But can European organisations trust the DPF, given the complex and chaotic history around transatlantic data transfers?
This article explains the data transfer fundamentals—and could help you decide whether relying on the DPF is wise in the long term.
What is this EU-US data transfers news all about?
The big news is that thanks to the DPF, the US now has a partial “adequacy decision” after three years without one.
For the past decade, the European Commission and the US government have been trying to find a way to enable organisations in the European Economic Area (EEA) to easily transfer personal data to businesses in the US.
The General Data Protection Regulation (GDPR), like its predecessor law, places strict rules on “international data transfers”—the sharing of personal data by EEA-based organisations with other entities in “third countries” (countries outside of the EEA).
That doesn’t sound very important…
International data transfers are more common than most people realise.
Services operated by Microsoft, Google, Meta, and other tech giants are covered by the law on data transfers.
Personal data cannot leave the control of EEA companies unless certain conditions apply. One such condition is that the data is transferred to a country with an “adequacy decision”—which, as mentioned, the US (partially) got last week. For the third time.

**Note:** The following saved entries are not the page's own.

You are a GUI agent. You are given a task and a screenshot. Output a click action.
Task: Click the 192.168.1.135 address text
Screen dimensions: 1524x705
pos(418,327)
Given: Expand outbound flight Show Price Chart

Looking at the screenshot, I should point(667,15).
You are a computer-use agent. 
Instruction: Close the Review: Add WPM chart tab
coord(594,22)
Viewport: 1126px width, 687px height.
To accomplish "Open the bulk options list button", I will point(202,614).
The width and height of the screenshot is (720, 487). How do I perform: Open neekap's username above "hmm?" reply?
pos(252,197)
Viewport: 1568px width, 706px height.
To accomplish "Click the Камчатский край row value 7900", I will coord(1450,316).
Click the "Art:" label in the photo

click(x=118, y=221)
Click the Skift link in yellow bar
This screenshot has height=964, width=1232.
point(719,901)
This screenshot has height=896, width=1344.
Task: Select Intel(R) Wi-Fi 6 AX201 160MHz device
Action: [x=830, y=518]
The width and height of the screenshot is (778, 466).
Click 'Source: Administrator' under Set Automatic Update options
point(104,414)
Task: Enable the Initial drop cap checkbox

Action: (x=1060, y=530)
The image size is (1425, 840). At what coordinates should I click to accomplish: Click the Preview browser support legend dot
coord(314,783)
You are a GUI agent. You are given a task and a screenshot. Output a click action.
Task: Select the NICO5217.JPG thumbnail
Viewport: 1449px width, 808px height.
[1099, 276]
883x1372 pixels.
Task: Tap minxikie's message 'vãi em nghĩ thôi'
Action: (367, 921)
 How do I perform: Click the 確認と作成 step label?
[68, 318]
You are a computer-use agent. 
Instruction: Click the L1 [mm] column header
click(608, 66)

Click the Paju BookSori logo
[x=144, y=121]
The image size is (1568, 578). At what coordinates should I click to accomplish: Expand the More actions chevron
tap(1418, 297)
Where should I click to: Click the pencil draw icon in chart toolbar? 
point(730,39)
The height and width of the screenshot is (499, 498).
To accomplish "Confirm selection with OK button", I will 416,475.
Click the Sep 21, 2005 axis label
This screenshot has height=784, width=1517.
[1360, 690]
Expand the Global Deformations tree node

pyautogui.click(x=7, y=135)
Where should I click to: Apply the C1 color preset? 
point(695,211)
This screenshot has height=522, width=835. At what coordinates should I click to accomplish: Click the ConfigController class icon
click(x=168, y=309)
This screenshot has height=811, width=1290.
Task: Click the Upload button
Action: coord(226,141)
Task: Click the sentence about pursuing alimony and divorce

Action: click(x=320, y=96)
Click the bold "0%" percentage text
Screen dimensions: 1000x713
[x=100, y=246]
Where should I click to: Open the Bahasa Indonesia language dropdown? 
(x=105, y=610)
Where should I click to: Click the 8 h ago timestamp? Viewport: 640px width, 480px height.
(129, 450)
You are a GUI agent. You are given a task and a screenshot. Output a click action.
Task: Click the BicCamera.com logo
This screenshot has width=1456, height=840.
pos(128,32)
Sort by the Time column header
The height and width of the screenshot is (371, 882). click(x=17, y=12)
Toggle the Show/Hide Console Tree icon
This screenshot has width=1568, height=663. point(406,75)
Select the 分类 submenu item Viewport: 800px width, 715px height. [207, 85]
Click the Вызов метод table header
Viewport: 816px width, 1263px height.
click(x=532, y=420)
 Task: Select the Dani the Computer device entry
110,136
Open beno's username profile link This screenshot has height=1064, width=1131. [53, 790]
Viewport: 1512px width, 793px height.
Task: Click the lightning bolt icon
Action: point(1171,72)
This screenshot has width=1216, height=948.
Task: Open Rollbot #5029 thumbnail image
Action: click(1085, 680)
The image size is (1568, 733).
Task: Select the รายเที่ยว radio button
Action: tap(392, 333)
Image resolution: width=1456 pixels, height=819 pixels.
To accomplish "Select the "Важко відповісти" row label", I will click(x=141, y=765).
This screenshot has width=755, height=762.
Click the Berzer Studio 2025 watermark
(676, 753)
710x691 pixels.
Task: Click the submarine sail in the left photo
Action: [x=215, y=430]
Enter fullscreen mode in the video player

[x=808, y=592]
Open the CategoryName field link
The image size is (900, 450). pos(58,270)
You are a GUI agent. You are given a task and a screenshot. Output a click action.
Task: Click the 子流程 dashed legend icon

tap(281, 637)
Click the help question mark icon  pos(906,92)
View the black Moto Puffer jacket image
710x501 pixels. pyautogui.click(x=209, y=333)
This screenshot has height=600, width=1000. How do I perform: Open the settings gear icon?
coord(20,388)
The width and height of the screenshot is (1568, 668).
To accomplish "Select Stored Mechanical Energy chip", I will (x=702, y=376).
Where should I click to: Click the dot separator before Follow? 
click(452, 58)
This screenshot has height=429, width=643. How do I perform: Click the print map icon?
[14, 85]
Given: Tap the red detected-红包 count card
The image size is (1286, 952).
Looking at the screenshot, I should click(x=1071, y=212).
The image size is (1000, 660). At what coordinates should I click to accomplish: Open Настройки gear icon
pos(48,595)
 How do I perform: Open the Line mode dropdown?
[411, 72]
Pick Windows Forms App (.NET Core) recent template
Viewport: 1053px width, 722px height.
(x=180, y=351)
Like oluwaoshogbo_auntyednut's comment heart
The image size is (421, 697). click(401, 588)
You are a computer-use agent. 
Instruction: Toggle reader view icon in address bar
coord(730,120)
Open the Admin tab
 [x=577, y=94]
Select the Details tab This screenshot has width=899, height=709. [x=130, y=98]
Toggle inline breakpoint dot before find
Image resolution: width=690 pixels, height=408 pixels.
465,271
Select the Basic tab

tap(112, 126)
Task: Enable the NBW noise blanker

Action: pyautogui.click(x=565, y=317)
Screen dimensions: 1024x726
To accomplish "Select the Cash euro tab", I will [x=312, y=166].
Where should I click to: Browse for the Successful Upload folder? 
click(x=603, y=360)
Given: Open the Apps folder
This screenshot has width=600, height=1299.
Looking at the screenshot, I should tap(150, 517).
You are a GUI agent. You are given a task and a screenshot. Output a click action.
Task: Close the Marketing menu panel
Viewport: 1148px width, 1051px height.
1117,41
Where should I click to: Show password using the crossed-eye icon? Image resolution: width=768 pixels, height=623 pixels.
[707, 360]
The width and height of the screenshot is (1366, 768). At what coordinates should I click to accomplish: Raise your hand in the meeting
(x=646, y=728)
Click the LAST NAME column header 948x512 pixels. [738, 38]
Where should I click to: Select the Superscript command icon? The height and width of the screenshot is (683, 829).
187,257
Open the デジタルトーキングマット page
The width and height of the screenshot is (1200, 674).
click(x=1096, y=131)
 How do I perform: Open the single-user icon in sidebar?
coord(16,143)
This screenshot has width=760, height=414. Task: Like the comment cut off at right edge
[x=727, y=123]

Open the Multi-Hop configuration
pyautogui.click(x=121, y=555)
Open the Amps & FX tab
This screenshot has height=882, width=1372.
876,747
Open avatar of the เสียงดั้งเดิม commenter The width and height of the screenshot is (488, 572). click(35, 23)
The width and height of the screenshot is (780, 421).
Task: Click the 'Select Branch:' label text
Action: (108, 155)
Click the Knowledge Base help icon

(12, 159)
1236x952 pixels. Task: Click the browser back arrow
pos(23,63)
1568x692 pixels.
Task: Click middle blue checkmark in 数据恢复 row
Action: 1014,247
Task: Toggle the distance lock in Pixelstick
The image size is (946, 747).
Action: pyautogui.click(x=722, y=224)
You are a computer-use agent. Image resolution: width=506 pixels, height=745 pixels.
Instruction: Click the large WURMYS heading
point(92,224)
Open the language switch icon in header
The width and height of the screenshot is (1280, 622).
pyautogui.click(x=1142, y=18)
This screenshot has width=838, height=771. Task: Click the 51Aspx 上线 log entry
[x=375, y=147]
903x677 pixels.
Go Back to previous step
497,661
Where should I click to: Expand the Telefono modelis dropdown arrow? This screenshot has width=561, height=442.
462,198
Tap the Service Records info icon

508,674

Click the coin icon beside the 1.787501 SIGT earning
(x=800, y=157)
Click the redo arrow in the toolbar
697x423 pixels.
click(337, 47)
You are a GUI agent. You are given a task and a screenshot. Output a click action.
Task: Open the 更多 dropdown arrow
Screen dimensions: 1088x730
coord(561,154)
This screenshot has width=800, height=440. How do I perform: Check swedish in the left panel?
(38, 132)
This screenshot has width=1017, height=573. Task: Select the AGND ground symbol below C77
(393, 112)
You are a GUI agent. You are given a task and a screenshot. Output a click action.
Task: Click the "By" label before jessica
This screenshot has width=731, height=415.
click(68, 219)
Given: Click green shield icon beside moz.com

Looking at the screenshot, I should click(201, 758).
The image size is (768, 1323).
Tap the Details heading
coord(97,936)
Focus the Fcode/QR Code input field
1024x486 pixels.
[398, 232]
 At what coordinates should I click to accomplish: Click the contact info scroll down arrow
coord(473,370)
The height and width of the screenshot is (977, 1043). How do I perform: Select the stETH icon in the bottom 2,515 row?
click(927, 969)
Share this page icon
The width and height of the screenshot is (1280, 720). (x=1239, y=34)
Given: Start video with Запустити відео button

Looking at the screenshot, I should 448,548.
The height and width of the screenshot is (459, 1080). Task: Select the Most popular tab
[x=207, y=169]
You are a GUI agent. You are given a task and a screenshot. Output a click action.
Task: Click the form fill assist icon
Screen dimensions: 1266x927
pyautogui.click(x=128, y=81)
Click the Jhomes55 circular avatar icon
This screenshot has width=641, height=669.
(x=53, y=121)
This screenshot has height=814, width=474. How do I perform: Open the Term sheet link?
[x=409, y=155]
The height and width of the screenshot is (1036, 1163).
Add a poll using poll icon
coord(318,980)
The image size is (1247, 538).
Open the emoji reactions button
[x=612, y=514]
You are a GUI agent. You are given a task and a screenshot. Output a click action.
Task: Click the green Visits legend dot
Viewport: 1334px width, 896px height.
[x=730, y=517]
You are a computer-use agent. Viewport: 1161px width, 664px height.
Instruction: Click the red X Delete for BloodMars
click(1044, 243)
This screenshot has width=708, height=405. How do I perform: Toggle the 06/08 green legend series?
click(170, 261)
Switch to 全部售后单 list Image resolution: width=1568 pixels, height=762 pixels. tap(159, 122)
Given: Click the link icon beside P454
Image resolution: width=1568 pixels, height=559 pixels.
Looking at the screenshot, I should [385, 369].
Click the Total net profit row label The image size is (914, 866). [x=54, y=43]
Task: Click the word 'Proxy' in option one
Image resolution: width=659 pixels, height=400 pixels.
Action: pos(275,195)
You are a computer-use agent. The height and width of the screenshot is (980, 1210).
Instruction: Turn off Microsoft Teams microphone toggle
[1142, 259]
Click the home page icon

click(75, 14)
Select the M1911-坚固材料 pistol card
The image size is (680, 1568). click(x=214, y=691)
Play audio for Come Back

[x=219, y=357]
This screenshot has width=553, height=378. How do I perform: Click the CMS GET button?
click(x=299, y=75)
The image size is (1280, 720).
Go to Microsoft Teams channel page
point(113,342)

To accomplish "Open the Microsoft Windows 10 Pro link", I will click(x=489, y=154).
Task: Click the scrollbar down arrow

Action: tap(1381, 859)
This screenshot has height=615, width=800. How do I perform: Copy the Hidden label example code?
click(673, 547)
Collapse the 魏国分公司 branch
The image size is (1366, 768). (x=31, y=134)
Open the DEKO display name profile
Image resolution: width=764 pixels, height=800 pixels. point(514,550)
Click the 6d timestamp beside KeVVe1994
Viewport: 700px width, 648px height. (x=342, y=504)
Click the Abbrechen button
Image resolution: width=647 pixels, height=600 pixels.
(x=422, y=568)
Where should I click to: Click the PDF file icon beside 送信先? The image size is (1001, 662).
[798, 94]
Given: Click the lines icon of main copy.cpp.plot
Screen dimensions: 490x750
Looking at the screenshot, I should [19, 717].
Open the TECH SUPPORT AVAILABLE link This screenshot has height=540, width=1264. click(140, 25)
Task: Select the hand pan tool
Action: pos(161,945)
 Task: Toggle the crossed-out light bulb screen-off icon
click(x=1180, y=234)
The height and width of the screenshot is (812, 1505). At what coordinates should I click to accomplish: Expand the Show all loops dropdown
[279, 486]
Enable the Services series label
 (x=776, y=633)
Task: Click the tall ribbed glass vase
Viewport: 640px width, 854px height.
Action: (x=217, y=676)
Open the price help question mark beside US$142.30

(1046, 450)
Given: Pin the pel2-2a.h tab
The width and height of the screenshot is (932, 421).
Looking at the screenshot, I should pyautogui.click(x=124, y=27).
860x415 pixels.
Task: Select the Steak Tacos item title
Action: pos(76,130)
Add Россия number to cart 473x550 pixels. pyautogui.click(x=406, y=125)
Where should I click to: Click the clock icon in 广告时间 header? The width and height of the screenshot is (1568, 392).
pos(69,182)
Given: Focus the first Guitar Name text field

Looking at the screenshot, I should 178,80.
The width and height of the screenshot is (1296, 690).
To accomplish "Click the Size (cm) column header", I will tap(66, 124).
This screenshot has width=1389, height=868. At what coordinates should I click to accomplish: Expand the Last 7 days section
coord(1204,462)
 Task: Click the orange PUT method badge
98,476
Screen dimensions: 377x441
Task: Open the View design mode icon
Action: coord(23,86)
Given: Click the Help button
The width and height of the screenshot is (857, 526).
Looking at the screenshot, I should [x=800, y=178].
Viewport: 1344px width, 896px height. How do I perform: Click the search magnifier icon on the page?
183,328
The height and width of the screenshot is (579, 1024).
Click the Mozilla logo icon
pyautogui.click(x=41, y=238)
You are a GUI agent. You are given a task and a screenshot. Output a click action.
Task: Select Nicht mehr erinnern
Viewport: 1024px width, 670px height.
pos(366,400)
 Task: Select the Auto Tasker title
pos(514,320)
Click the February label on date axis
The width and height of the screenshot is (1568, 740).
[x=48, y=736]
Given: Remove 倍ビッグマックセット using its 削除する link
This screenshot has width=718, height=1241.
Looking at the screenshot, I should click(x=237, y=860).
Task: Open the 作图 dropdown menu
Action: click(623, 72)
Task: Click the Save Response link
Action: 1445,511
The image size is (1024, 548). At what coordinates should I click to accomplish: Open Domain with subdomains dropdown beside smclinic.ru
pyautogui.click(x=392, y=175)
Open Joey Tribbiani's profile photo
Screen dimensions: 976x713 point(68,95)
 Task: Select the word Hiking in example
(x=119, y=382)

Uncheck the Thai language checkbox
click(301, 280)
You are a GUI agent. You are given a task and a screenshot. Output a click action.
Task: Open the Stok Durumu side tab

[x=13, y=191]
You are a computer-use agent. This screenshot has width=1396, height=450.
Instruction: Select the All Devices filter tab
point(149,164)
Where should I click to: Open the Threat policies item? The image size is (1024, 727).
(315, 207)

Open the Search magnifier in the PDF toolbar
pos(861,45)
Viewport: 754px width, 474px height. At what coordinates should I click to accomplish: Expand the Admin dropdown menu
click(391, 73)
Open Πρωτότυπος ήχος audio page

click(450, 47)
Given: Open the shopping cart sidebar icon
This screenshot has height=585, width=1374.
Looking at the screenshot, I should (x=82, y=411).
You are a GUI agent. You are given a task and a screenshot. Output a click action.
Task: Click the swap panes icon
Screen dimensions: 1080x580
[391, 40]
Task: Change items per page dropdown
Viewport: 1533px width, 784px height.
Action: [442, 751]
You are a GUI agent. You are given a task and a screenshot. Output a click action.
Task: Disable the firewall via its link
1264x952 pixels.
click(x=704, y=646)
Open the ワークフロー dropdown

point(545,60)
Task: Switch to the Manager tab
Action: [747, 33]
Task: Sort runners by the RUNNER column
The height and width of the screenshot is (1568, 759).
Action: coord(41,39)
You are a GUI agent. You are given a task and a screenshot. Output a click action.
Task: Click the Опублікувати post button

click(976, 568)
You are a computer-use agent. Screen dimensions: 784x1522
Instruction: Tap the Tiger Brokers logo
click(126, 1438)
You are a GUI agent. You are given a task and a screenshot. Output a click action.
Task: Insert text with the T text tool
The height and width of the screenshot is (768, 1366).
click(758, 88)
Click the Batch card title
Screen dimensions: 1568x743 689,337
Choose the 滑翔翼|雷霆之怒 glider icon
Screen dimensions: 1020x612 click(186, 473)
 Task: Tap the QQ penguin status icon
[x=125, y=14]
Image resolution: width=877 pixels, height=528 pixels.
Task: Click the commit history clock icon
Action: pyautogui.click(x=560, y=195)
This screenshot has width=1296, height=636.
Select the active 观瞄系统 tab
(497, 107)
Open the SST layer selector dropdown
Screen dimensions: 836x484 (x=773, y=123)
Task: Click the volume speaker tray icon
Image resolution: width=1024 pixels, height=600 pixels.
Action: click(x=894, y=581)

Why has the US had three adequacy decisions?
The US is on its third adequacy decision because the last two were illegal.
Although the Commission (the EU’s executive body) can decide which countries are “adequate”, its previous US adequacy decisions were overturned by the Court of Justice of the European Union (CJEU).
It all began in 2013, when Edward Snowden leaked US National Security Agency (NSA) documents revealing how extensively the US was surveilling people outside of its borders.
Why are you talking about Edward Snowden?
The Snowden revelations kicked off a series of legal challenges that have caused chaos for companies transferring personal data from the EEA to the US.
Similar issues will face the new EU-US DPF. The question is whether the new framework survives where its predecessors failed. We’ll come back to that.
Among other things, the Snowden leaks showed how US national security laws were being used to justify near-unfettered access to Europeans’ data held by Google, Microsoft, and Facebook.
And this was all happening despite the Commission’s US adequacy decision.
The Snowden revelations upset a number of people, including a privacy activist named Max Schrems.
Who is privacy activist Max Schrems and why should I care?
Privacy activist Max Schrems is the man who brought down the first two US adequacy decisions, which covered data transfer frameworks called “Safe Harbor” and “Privacy Shield”.
Following the Snowden revelations, Schrems complained to the Irish Data Protection Commission (DPC) that Facebook should not be exposing him to intrusive surveillance by transferring his personal data to the US.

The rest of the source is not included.